3:12 So now select twelve men from the tribes of Israel, one from each tribe.
3:13 When the soles of the feet of the priests who bear the ark of the LORD, the Lord of all the earth, rest in the waters of the Jordan, the waters of the Jordan flowing from above shall be cut off; they shall stand in a single heap.”
3:14 When the people set out from their tents to cross over the Jordan, the priests bearing the ark of the covenant were in front of the people.

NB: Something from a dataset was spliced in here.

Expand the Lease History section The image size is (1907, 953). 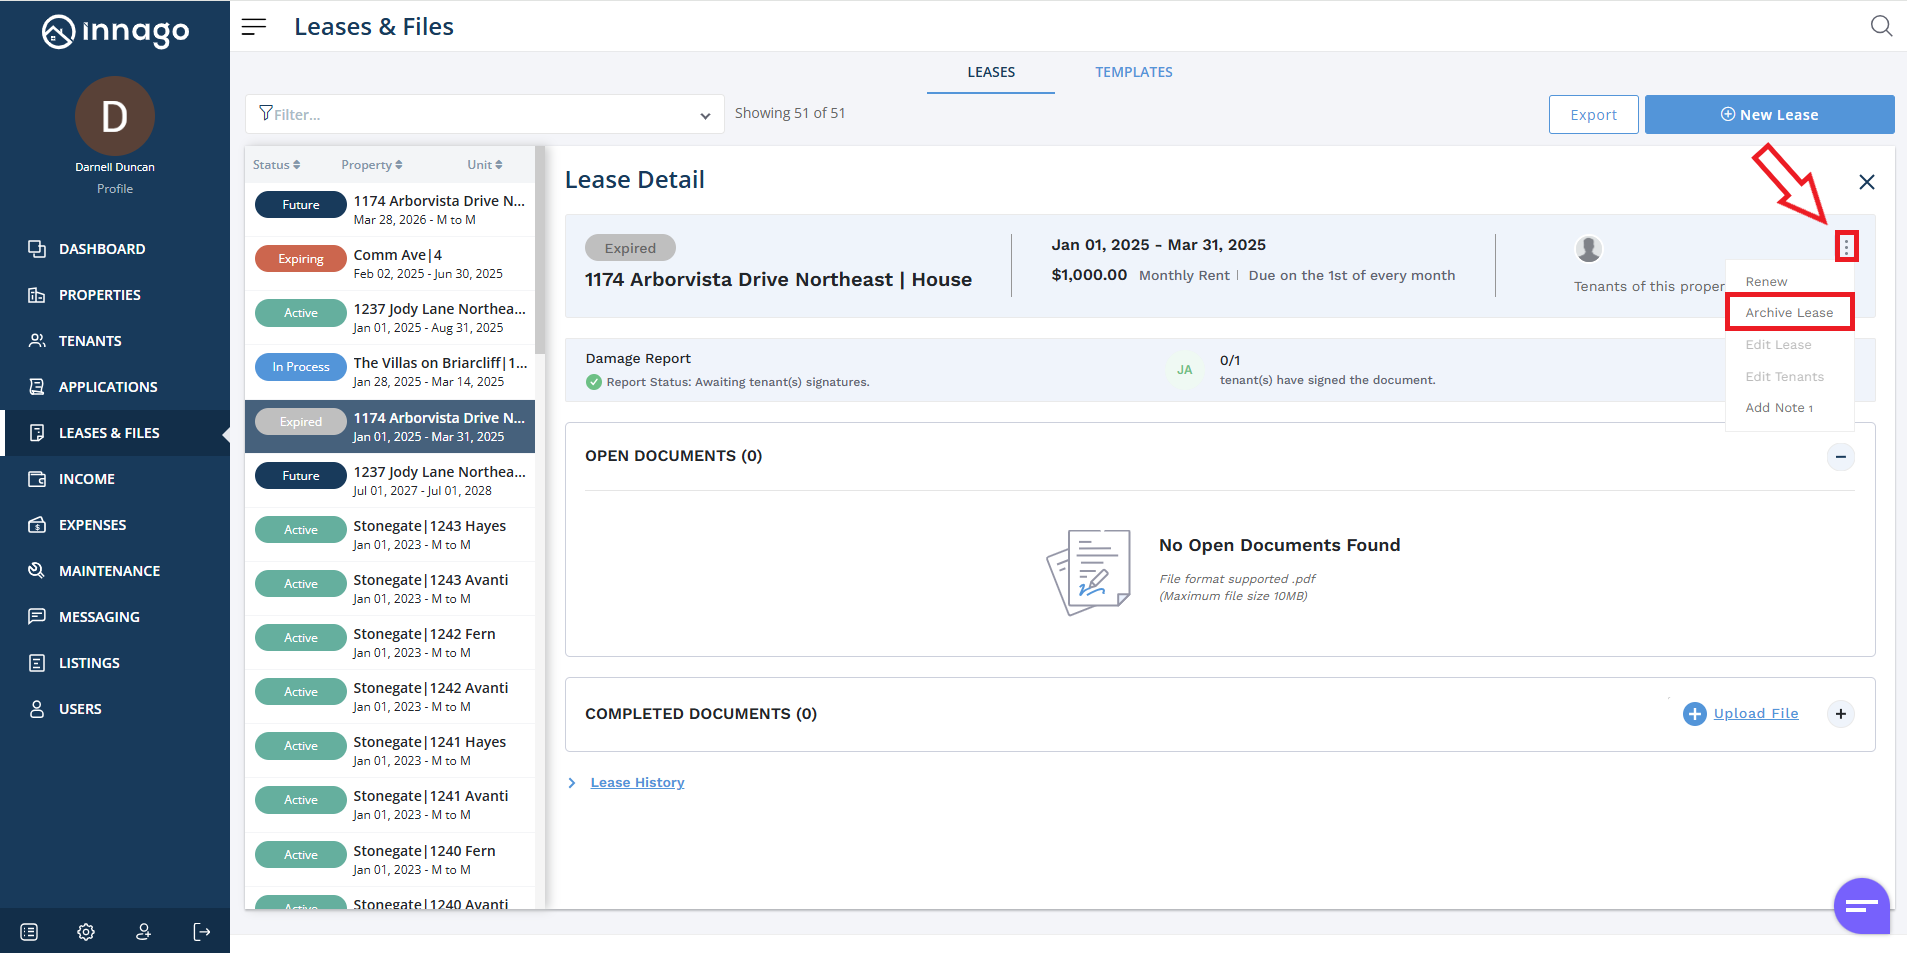click(572, 783)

3:15 Now the Jordan overflows all its banks throughout the time of harvest. So when those who bore the ark had come to the Jordan, and the feet of the priests bearing the ark were dipped in the edge of the water,
3:16 the waters flowing from above stood still, rising up in a single heap far off at Adam, the city that is beside Zarethan, while those flowing toward the sea of the Arabah, the Dead Sea, were wholly cut off. Then the people crossed over opposite Jericho.
3:17 While all Israel were crossing over on dry ground, the priests who bore the ark of the covenant of the LORD stood on dry ground in the middle of the Jordan, until the entire nation finished crossing over the Jordan.

Psalm 107:1-7, 33-37
107:1 O give thanks to the LORD, for he is good; for his steadfast love endures forever.

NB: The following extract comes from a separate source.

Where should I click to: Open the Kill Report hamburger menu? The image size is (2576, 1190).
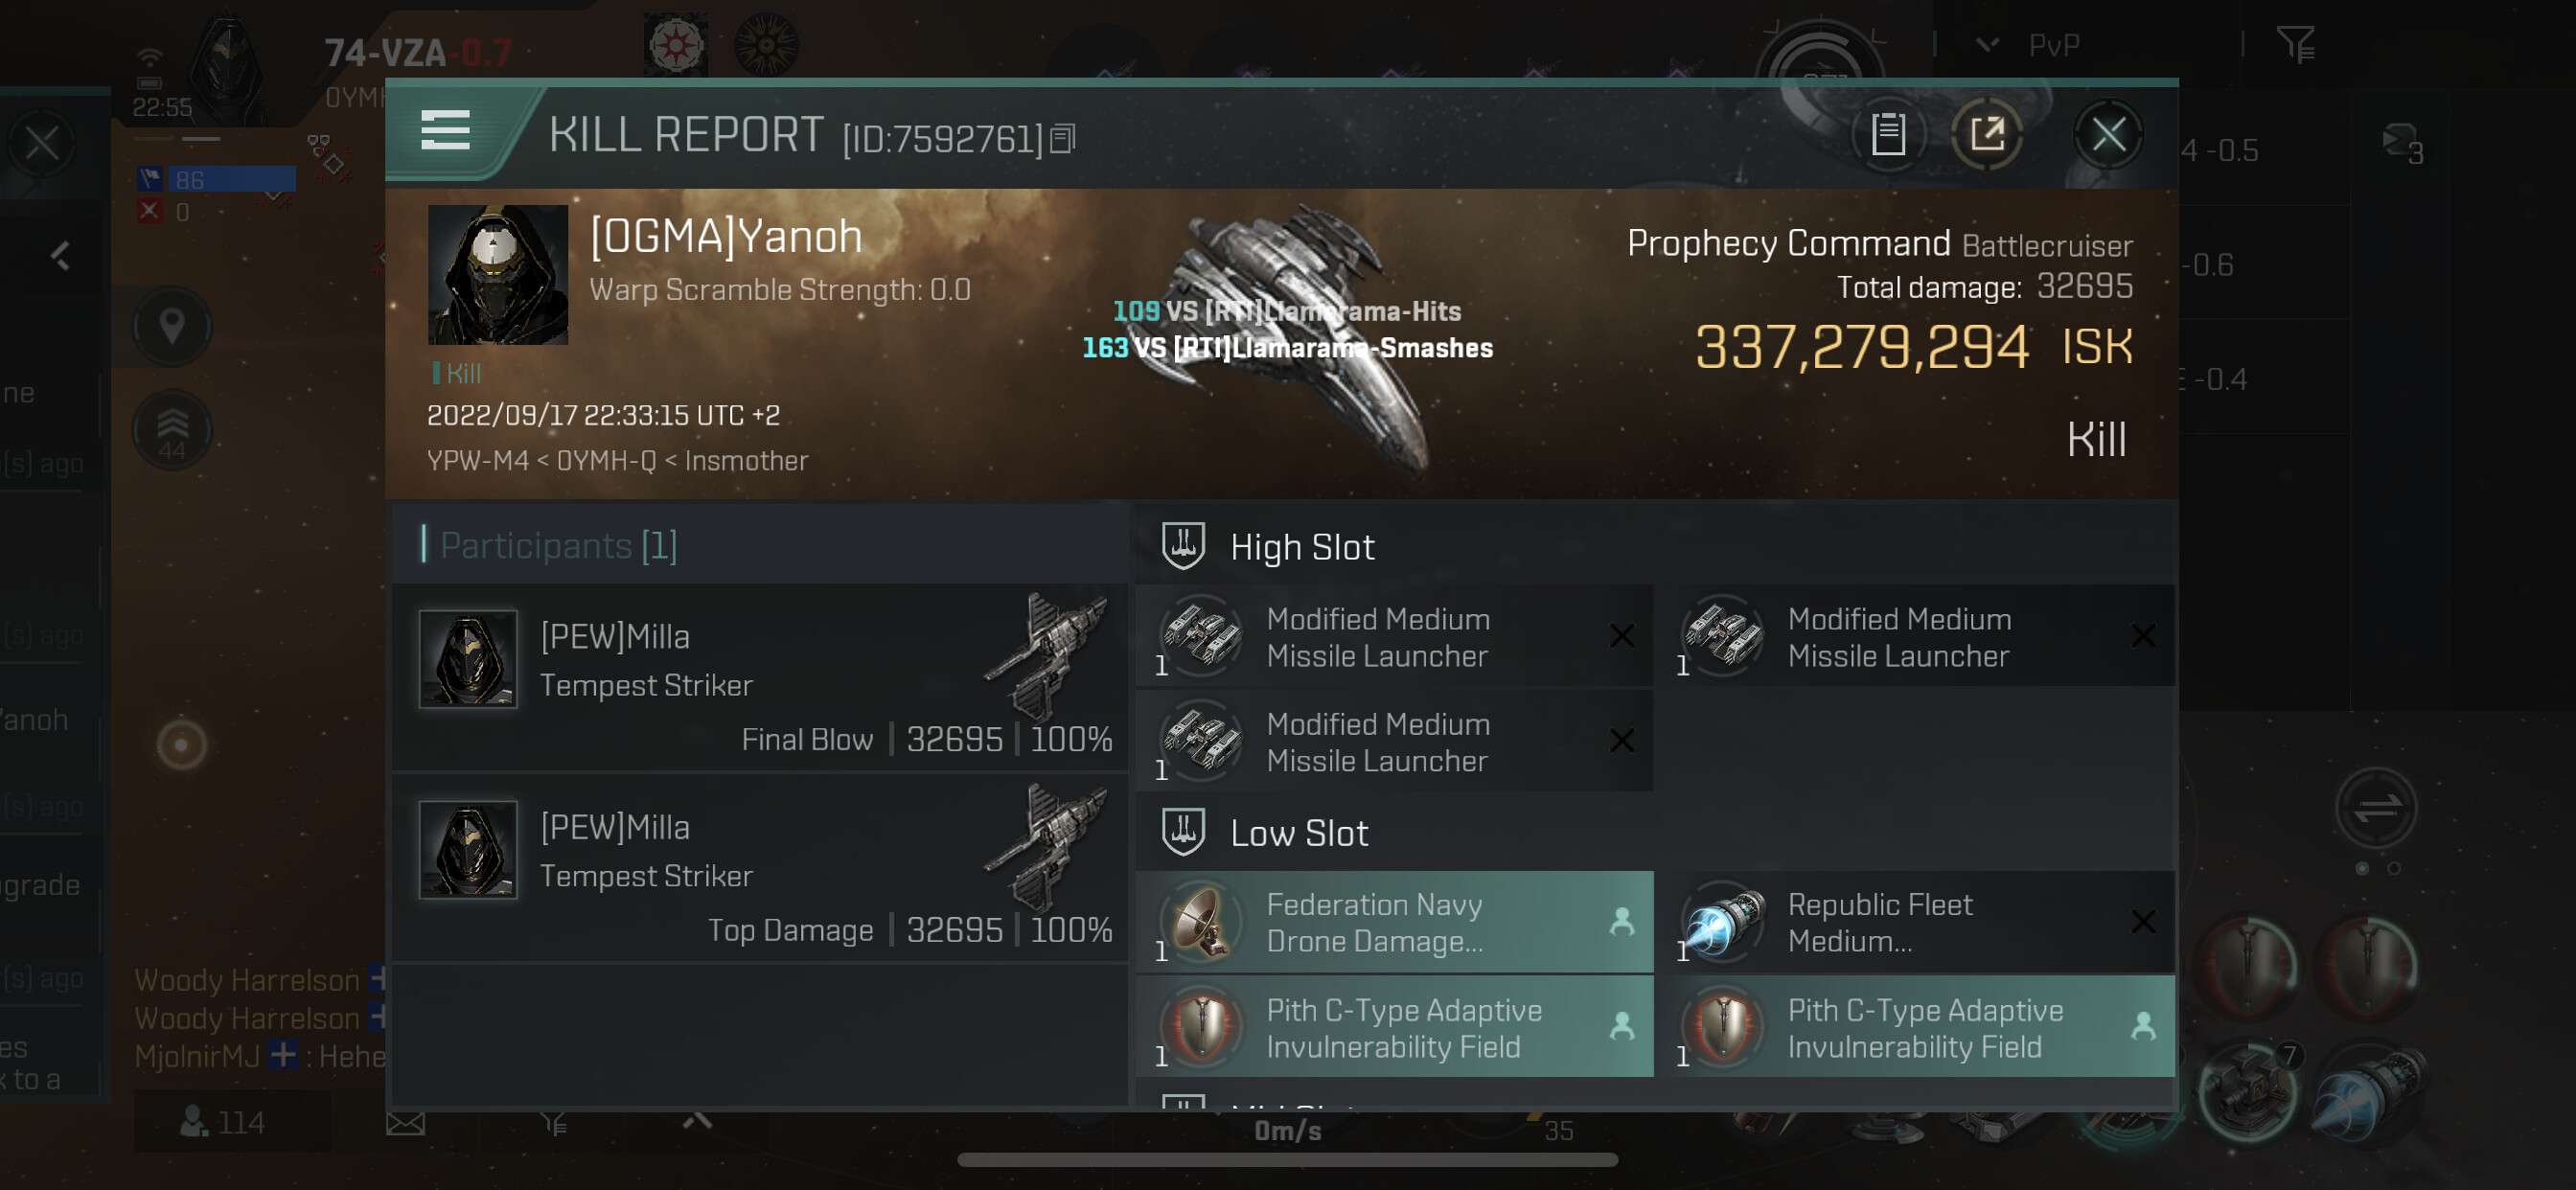point(446,130)
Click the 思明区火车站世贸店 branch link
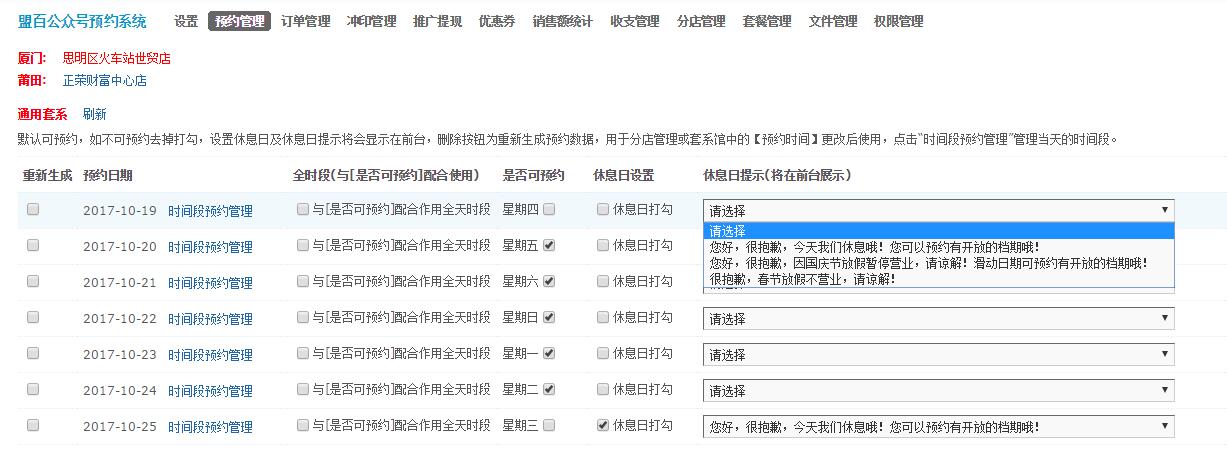The image size is (1227, 449). 116,59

107:2 Let the redeemed of the LORD say so, those he redeemed from trouble
107:3 and gathered in from the lands, from the east and from the west, from the north and from the south.
107:4 Some wandered in desert wastes, finding no way to an inhabited town;
107:5 hungry and thirsty, their soul fainted within them.
107:6 Then they cried to the LORD in their trouble, and he delivered them from their distress;
107:7 he led them by a straight way, until they reached an inhabited town.
107:8 Let them thank the LORD for his steadfast love, for his wonderful works to humankind.
107:9 For he satisfies the thirsty, and the hungry he fills with good things.
107:33 He turns rivers into a desert, springs of water into thirsty ground,
107:34 a fruitful land into a salty waste, because of the wickedness of its inhabitants.
107:35 He turns a desert into pools of water, a parched land into springs of water.
107:36 And there he lets the hungry live, and they establish a town to live in;
107:37 they sow fields, and plant vineyards, and get a fruitful yield.


1 Thessalonians 2:9-13
2:9 You remember our labor and toil, brothers and sisters; we worked night and day, so that we might not burden any of you while we proclaimed to you the gospel of God.
2:10 You are witnesses, and God also, how pure, upright, and blameless our conduct was toward you believers.
2:11 As you know, we dealt with each one of you like a father with his children,
2:12 urging and encouraging you and pleading that you lead a life worthy of God, who calls you into his own kingdom and glory.
2:13 We also constantly give thanks to God for this, that when you received the word of God that you heard from us, you accepted it not as a human word but as what it really is, God’s word, which is also at work in you believers.

Matthew 23:1-12
23:1 Then Jesus said to the crowds and to his disciples,
23:2 “The scribes and the Pharisees sit on Moses’ seat;
23:3 therefore, do whatever they teach you and follow it; but do not do as they do, for they do not practice what they teach.
23:4 They tie up heavy burdens, hard to bear, and lay them on the shoulders of others; but they themselves are unwilling to lift a finger to move them.
23:5 They do all their deeds to be seen by others; for they make their phylacteries broad and their fringes long.
23:6 They love to have the place of honor at banquets and the best seats in the synagogues,
23:7 and to be greeted with respect in the marketplaces, and to have people call them rabbi.
23:8 But you are not to be called rabbi, for you have one teacher, and you are all students.
23:9 And call no one your father on earth, for you have one Father–the one in heaven.
23:10 Nor are you to be called instructors, for you have one instructor, the Messiah.
23:11 The greatest among you will be your servant.
23:12 All who exalt themselves will be humbled, and all who humble themselves will be exalted.